Alice opened the door and found that it led into a small passage, not much larger than a rat-hole: she knelt down and looked along the passage into the loveliest garden you ever saw. How she longed to get out of that dark hall, and wander about among those beds of bright flowers and those cool fountains, but she could not even get her head though the doorway; "and even if my head would go through," thought poor Alice, "it would be of very little use without my shoulders."
Most critics have concluded that this scene from Alice's Adventures in Wonderland had a lot to do with author Lewis Carroll's fondness for opium.
But Carroll was a numbers man — he was a lecturer in mathematics at Oxford — and he was familiar with the frustration of an elusive solution.
Chief financial officers can relate.

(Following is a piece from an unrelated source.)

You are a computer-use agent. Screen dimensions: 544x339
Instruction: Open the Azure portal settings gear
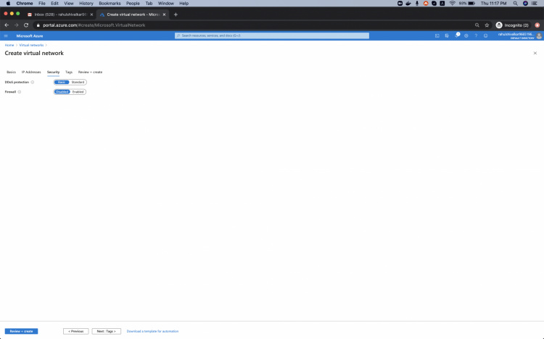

For years they have been seeking unfettered access to the full array of treasury, accounting, and supply-chain applications deployed by their companies. No small wish. While the makers of enterprise business applications have generally promised flawless integration between their products and clients' legacy programs, more often than not there've been flaws. In some cases corporate users have had to bring in third-party software vendors to help bridge the gaps between business applications, information, and hardware. Even when employees have managed to gain access to siloed systems, figuring out how to sift through the mounds of data inside has proved to be a daunting task.
If you think we're leading up to something, you're right. Like the swell garden in Wonderland, the promised land of single-entry computing is finally in sight. Enterprise portals — personalized Web pages that provide point-and-click access to almost all data and software, no matter where the stuff resides — have finally started to catch on with mainstream business users. Indeed, a number of industry experts believe that these commercial equivalents of consumer portals like MyYahoo will soon become the standard desktop interface for most corporate computer users.
Things certainly seem headed in that direction. In the past 12 months scores of US companies, including Boeing, GMAC-RFC, and Ricoh, have deployed enterprise portals of one sort or another. Admittedly, most of the deploying has been done by or for human resources departments. But now it appears that finance departments may soon be getting portals of their very own.
That's a marked turnaround from last year, when — vendor hype notwithstanding — few companies were considering deploying corporate portals for the finance department (see "Portal Envy," CFO, July 2000). One possible reason: There weren't any corporate portals for the finance department. Early offerings in the market, including TreasuryConnect.com and CFOWeb.com, were external sites hosted by outside companies and had little integration with back- end systems. That made them more like niche Web sites than true portals, and most lacked the star power needed to attract large numbers of corporate clients. Many of these sites have since gone to that great URL in the sky.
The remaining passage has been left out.